= Glen Kelly =

Glen Kelly is a music arranger and composer. He is best known for his dance music and for his musical theatre arrangements for Broadway shows including Beauty and the Beast, The Producers, Young Frankenstein, Spamalot, The Drowsy Chaperone, The Book of Mormon and Aladdin.

==Career==
Kelly is a self-taught musician, who began his career working as a rehearsal pianist and musical director the San Francisco show Beach Blanket Babylon. He moved to New York in the early 1980s. Kelly has had a long professional association with Mel Brooks and Susan Stroman, notably on the Broadway musicals The Producers (2001–2007) and Young Frankenstein (2007–2009).

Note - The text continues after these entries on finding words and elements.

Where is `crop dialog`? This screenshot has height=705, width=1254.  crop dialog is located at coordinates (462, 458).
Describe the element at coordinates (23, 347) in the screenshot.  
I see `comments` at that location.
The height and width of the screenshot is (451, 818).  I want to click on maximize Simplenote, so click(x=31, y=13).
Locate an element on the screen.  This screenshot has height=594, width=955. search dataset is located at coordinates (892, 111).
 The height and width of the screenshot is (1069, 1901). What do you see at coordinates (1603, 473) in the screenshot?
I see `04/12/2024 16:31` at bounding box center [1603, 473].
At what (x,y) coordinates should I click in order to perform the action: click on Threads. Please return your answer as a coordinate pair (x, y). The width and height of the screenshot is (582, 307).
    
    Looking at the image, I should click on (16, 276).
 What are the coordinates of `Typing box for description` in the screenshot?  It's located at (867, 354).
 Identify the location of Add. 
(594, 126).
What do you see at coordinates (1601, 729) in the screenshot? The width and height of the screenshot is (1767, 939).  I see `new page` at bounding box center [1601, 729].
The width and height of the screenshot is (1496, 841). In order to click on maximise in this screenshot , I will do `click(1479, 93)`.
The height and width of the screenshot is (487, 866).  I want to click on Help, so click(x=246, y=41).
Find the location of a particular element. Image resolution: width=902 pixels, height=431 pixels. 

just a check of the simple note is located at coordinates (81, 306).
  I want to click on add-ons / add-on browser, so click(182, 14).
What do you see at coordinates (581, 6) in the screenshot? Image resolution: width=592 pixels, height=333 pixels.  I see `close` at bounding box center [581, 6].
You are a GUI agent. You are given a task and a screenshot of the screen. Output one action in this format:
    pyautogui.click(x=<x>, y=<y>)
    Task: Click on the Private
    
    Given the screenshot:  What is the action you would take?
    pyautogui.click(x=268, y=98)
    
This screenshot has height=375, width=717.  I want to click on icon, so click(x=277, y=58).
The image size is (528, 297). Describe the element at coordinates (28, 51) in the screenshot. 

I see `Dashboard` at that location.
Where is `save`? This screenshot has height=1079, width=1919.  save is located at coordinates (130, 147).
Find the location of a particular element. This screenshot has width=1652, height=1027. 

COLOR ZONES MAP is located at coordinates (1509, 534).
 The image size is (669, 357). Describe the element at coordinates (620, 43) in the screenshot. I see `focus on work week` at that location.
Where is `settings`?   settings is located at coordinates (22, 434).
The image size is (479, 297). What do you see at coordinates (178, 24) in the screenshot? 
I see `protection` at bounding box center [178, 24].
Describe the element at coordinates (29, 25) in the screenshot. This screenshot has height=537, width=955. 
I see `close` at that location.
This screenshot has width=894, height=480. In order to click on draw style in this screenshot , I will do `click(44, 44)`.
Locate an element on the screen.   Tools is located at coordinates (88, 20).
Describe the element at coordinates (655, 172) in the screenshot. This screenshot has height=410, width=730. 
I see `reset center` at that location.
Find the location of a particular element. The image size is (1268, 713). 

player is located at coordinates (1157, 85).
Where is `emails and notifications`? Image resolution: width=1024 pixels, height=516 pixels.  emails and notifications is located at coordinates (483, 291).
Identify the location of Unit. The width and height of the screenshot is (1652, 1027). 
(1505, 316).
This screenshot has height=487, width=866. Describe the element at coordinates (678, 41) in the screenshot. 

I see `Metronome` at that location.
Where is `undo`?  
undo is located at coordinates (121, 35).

His other arrangements for musicals and his incidental music for plays include Dance a Little Closer (1983), The Tap Dance Kid (1983–1985), Beauty and the Beast (1994–2007), Steel Pier (1997), High Society (1998), The Frogs (2004), Spamalot (2005–2009), The Drowsy Chaperone (2006–2007), All About Me (2010), The Scottsboro Boys (2010), The Book of Mormon (2011–present), Death of a Salesman (2012 revival), A Christmas Story: The Musical (2012), The Nance (2013; Drama Desk Award for Outstanding Music in a Play), Aladdin (2014–present), Bullets Over Broadway (2014), and Something Rotten! (2015).